I have followed a red-shouldered hawk — kee-yeeear — from the time he was a fledgling. He was in a black walnut tree at the border of my property when I first spotted him, and for the past few years I have watched through binoculars as he drops down precipitously on field mice. He will also eat grubs. And occasionally I find clusters of fluffy gray feathers in the grass, but I do not know if he or some other raptor has intercepted a flying dove. That would be no small feat. My mockingbird will attack other birds, and me, but he does not mess with this hawk. I was elated recently to spot my hawk and a female, only just arrived, resting together on a piece of sculpture in my back yard. I am hoping for young red-shoulders soon from their pairing.

My sculpture appropriates an iron wheel rim from an old farm wagon. Welded within the circle of that rim is a sinuous S of metal, making for a yin-yang effect. Bluebirds often perch on the sculpture, though always solo for some reason. The smaller birds tend not to perch there, perhaps because the wheel rim is too wide to afford a secure purchase. Or maybe the mojo of the mandala is too much for them. I don’t know. I am not a birder by any stretch, but I can sit and watch these creatures — in the birdbath or on the wheel rim or in flight — for long periods of time, rapt with fascination and wonder.

In all of this behavior, I detect a manifest social order in the bird kingdom, and I don’t mean simply a pecking order. The cowbird, for instance, is a brood parasite. It lays its eggs in the nests of songbirds. Some of them will reject the cowbird egg; others will lay down a new nest lining over it. But most will rear the young cowbird, which matures quickly at the expense of the host’s young, pushing them out of the nest or taking their food. Added to this parasitic behavior is the cowbird’s lack of any prepossessing physical attractiveness, at least to my eye. I watched a brown-headed cowbird alight near three of my common sparrows on a section of fence. Sort of like Charlie Chaplin disciples, the sparrows edged away in a comical sideways avoidance maneuver. The cowbird tiptoed awkwardly along the fence railing after them, trying to seem nonchalant but making an obvious bid to be a buddy. He edged over, they twiddled a few steps away, he edged over again, and the sparrows finally took flight. The cowbird remained there, alone and gripping the fence rail in ignominy.

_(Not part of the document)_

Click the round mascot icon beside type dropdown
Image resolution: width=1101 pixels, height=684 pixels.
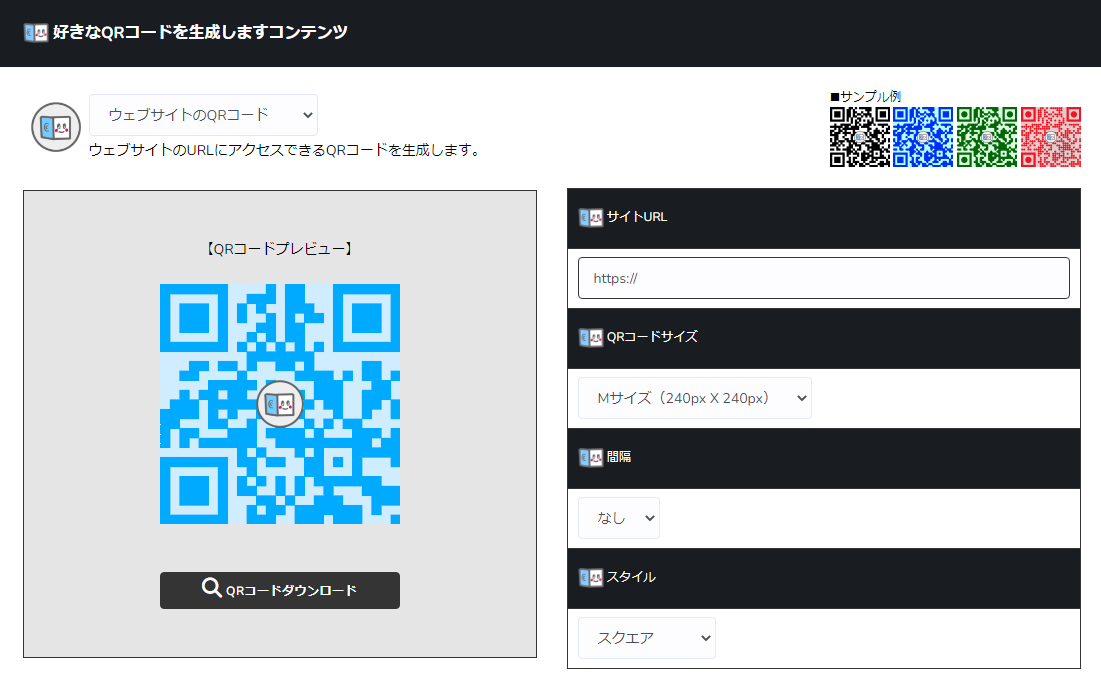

I am not going to kill the mockingbird. Truth to tell, I have become amused at his antics. Yesterday morning I walked out toward my garden and he took flight from the fence. I have a screenhouse that is elevated on wood pilings, but there is only a three-foot space between its floor beam and the ground. The mockingbird made a straight course for that restricted opening and flew under the screenhouse and out the other side. Show-off. But maybe a hint of détente. He didn’t swoop down on me.

In To Kill a Mockingbird, Miss Maudie Atkinson tells Scout that “mockingbirds don’t do one thing but make music for us to enjoy. They don’t eat up people’s gardens, don’t nest in corncribs, they don’t do one thing but sing their hearts out for us. That’s why it’s a sin to kill a mockingbird.”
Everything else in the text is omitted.